There is a person behind this text – not artificial intelligence. This material was entirely prepared by the editor, using their knowledge and experience.

The findings come from a Deep Current survey of 162 logistics companies involved in international freight movements, including freight forwarders, 3PLs and mid-sized carriers. Respondents were based in Germany, the Netherlands, Belgium, Poland, France, Sweden, Denmark, the United Kingdom, the United Arab Emirates, Saudi Arabia and Qatar, representing a mix of mature and emerging logistics markets.

Companies ranged from SMEs to large enterprises, with nearly half employing fewer than 200 people — a group the researchers say is often most affected by integration costs and legacy IT constraints.

Widespread delays linked to document errors

According to the survey, 57% of logistics executives experienced shipment delays in the past year directly caused by document errors, such as missing HS codes, mis-typed consignee addresses or incomplete information. A further 42% said they had lost revenue opportunities because manual administration slowed client onboarding or limited their ability to scale, while 36% reported compliance penalties arising from documentation issues.

A Netherlands-based operations director with 40 years of industry experience remarked that small errors — such as missing stamps or incorrect codes — continue to halt cargo flows, adding that teams “spend half the day chasing papers instead of moving cargo”.
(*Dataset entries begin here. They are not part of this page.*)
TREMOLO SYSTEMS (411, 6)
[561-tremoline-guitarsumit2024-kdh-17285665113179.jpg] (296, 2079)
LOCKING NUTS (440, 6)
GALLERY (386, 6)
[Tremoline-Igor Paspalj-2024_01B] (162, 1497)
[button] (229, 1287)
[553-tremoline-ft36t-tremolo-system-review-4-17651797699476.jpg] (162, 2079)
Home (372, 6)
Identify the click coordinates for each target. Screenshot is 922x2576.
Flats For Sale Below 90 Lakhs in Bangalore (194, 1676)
Customer-facing tools lead digitalisation

When asked where digitalisation has progressed most, respondents pointed to customer-facing functions:

  • 55% use digital systems for shipment tracking and visibility
  •  41% use document auditing and compliance tools

In contrast, internal processes remain far more manual. Only 24% said they had digitised internal document handling end-to-end, and 61% still rely on emails and spreadsheets to communicate with overseas partners — despite recognising digitalisation as “mission critical”.
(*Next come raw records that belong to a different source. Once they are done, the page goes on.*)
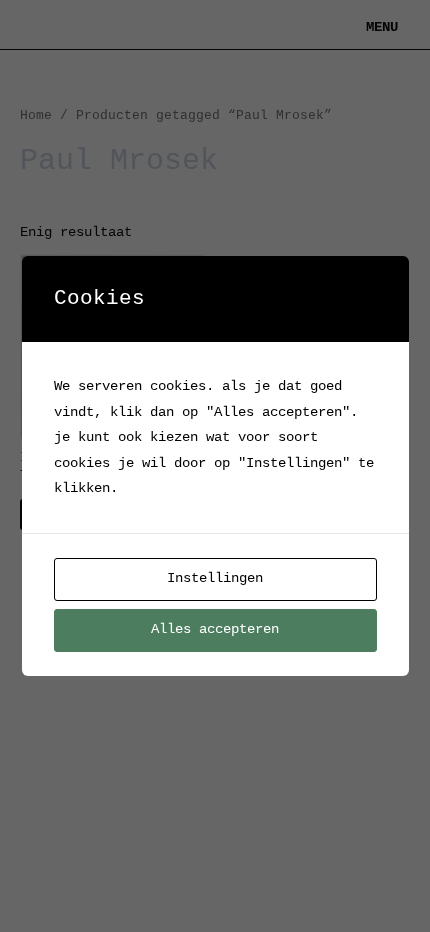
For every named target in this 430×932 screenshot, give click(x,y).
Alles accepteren (215, 629)
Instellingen (215, 578)
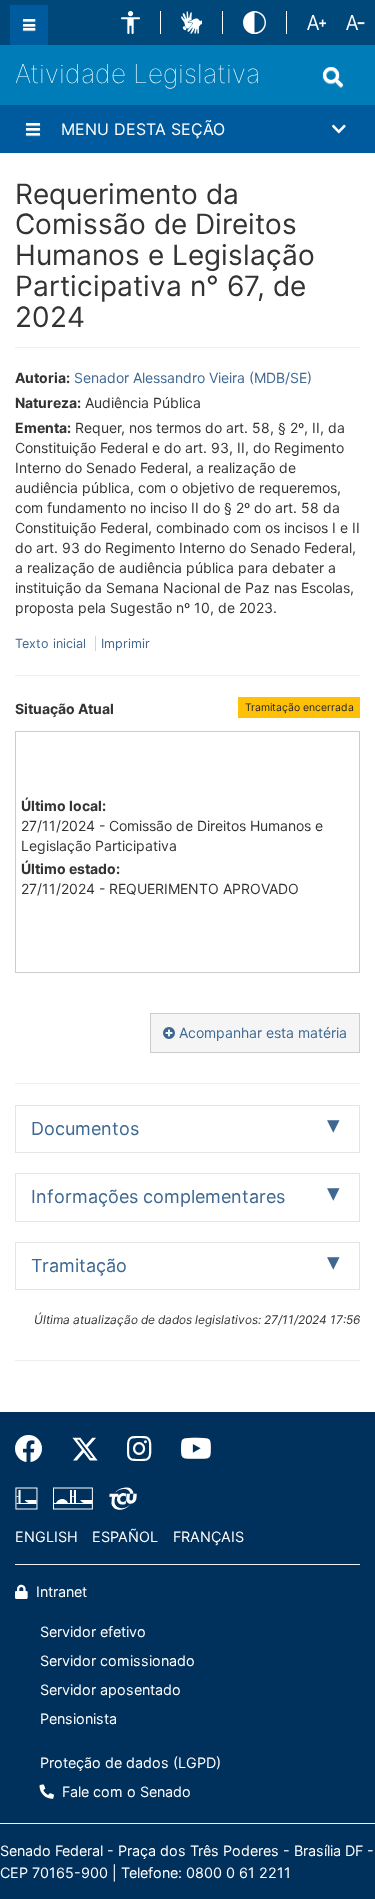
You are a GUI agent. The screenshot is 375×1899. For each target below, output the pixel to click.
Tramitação (79, 1265)
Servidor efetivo (93, 1631)
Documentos (85, 1128)
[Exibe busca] (333, 77)
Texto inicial (52, 643)
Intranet (59, 1591)
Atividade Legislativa (137, 73)
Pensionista (78, 1718)
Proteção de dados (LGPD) (130, 1762)
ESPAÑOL (125, 1536)
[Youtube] (189, 1449)
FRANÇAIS (208, 1536)
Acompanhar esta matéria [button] (261, 1032)
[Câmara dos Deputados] (30, 1498)
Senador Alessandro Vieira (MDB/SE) (193, 377)
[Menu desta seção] (33, 129)
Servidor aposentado (110, 1689)
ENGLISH (46, 1536)
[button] (130, 22)
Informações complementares (158, 1196)
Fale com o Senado (124, 1791)
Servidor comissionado (117, 1660)
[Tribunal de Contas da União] (119, 1498)
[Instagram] (139, 1449)
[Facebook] (36, 1449)
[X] (85, 1449)
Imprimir (125, 643)
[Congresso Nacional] (73, 1498)
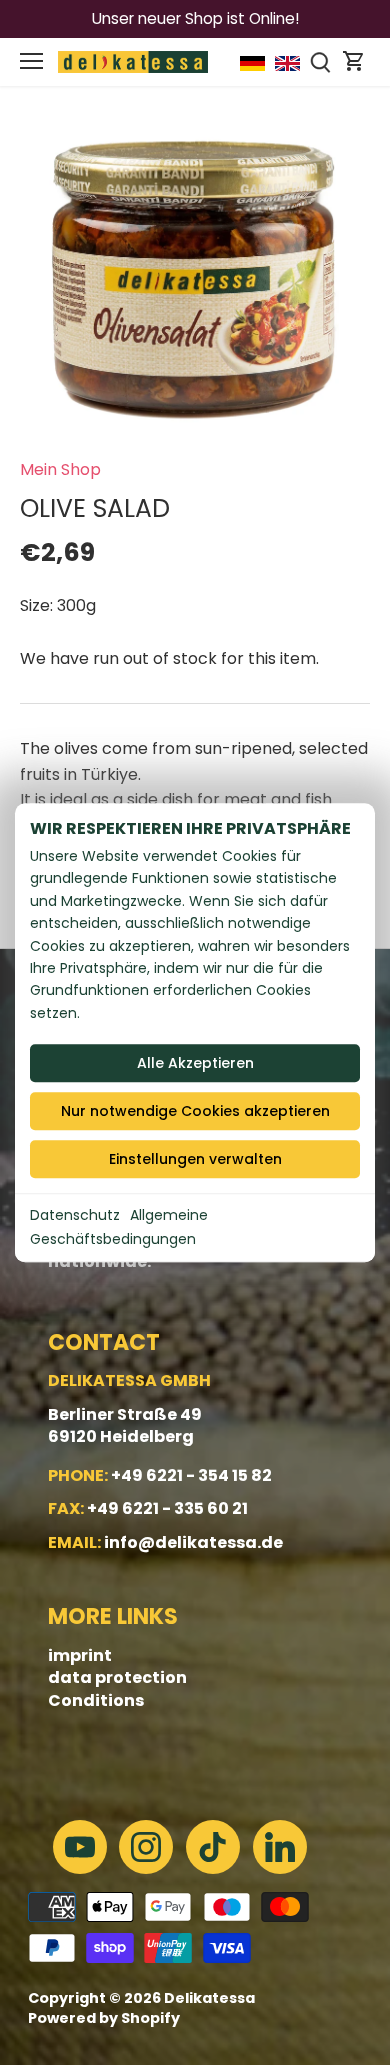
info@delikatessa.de (193, 1542)
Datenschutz (75, 1215)
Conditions (96, 1700)
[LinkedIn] (280, 1847)
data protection (117, 1677)
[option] (195, 280)
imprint (80, 1655)
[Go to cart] (354, 62)
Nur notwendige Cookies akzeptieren (195, 1111)
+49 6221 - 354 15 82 (191, 1475)
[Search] (320, 62)
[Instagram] (146, 1847)
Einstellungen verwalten (195, 1159)
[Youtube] (80, 1847)
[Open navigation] (31, 61)
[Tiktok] (213, 1847)
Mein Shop (60, 469)
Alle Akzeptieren (195, 1063)
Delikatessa (209, 1998)
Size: (36, 605)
Legacy systems remain the main obstacle

Respondents highlighted several barriers that continue to slow progress:

  • 47% cited integration with legacy systems as their biggest challenge
  • 39% pointed to cost and unclear ROI
  • 34% mentioned resistance to change within teams
  • 31% lack the necessary in-house digital expertise
  • 27% said many vendor tools do not reflect real logistics workflows

A logistics professional from Germany noted that AI tools are often marketed as universal solutions but do not always understand operational realities such as incomplete commodity codes or address discrepancies.

Modular tools gaining traction

The survey indicates growing momentum toward practical, incremental digitalisation. Nearly half (49%) of respondents prefer modular tools that integrate with existing systems rather than replacing their TMS or ERP platforms, reflecting both cost pressures and the need to avoid operational disruption.

While 61% believe AI will play an important supporting role in future workflows, most said human expertise remains essential for decisions requiring contextual understanding — particularly in customs, compliance, and documentation-heavy processes.

Deep Current CEO Tamim Fannoush said the results point to a shift toward “integrate, don’t replace” strategies, as operators prioritise tools that can reduce errors and speed up throughput without major infrastructure changes.